21 de Maio 7:00 p.m.

Segundos. Frações. Suficientes para qualquer coisa. Salvar, amar, odiar, sentimentos passageiros, sentimentos permanentes. Cinco... dez. Dez segundos para matar, sangrar. Segundos capazes de mudar uma vida, várias vidas, multidões. Destruir o que foi construído em anos. Segundos que não mudam, que mudam. Incessantes, inquietos, silenciosos.

Eu não durmo. O tempo não deixa. Os segundos como música que toca incessante, sem pausa Uma bomba em contagem regressiva, matando-me. Eu não durmo. A morte não deixa. Latente aos ouvidos, sussurrando, quebrando, dilacerando. A dor. A dor íntima, visceral, rasgando minha alma, meu corpo. Eu não durmo. O sangue não deixa. Jorra, vermelho em sua totalidade, sujando meu corpo, pastoso. Sinto o gosto metálico, infiltrando, fluindo. Vermelho sujo. Vermelho limpo. Quente, saindo do corpo e penetrando frio na minha pele, liquido seboso. Engulo, afogo. Estou vermelho. Meus pés, mãos, mente, olhos. Sujos. Eu não durmo, não vivo, sem choro, sem lágrimas. Sem sentimento. Dor. Sangue. Frio que queima. Corpo inerte, vida sem vida.

- Will... Will... Você está aqui? – alguém bem longe perguntava insistentemente pela terceira vez.

Mas abruptamente o sangue não era mais vermelho. Era negro. Coagulado, solidificado, negro, areia movediça sugando-o para baixo. Eu estava caindo.

- Will... por favor... está me ouvindo?

De olhos abertos, ele abre os olhos.

- Sim, doutor Lecter. – respondeu Will Graham que em todo aquele tempo mantinha seu olhar num cinzeiro à sua esquerda na mesa que também carregava uma taça de vinho intocada.

- Onde você está Will? – insistiu o médico

- Estou aqui. – respondeu o homem apático ainda com total interesse no pequeno objeto à mesa.

- O que está olhando Will? – Hannibal desviou seu olhar para o cinzeiro, foco de toda atenção de seu paciente Will Graham.

- Cinzas. – respondeu.

- Mas não há cinzas Will. O cinzeiro nunca foi usado. Eu não fumo e não permito que o façam. Fumar é sujo e grosseiro.

- Está sujo – continuou Will como se estivesse sozinho na sala – está manchado, corrompido, maculado.
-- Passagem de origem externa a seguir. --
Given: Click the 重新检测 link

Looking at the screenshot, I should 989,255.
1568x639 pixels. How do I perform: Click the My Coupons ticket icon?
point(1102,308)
Hannibal Lecter o observou. Olhou atentamente para o rosto de seu paciente.

- O que está maculado Will?

- Você não vê? – Will ergue a cabeça pela primeira vez durante aquela sessão e olha para o médico como se nunca o tivesse visto em sua vida – O mundo doutor. Não há como limpar. Está imundo. Cheira mal, está podre, cheio de cinzas, mortos que andam. Não percebe?

Will mudara o tom de voz. Estava mais agressivo e procurava o olhar de Hannibal num desespero doentio.

- O mundo é muito grande Will – respondeu Hannibal com tranqüilidade. – Não se pode abranger a todos. As pessoas não são iguais. Não há só preto, como também não há só branco. Você precisa saber diferenciar.

Will solta uma leve gargalhada, sem nenhum resquício de sentimento. Pega a taça de vinho.

Cor vinho. Cor vermelho. Cor sangue. O sangue entraria novamente para dentro de si. Ele já estava corrompido. Como o mundo estava. Todos estavam. Não tinha volta. Sem mais perdão, sem mais desculpas. Estavam todos mortos, tentando viver. Sem paz...

- Will...? Quem é você Will? – Hannibal olhou ainda mais profundamente para o homem a sua frente.

- Meu nome é Will Graham. Baltimore, Maryland. 7:55 p.m


N/A Entãooo.. rsrsrsrs... Noite passada sonhei com esse personagem que pra mim é tão complexo e extremamente magnífico: Will Graham. Aí decidi escrever... e postar! Minha primeira escrita sobre Hannibal. Universo que tem me conquistado cada vez mais e, assim sendo, tenho estudado e lido muito a respeito! Um beijooooo pros meus meus amigos Hannigram! E toda tudo de HANNIBAL! Abraços da Fer!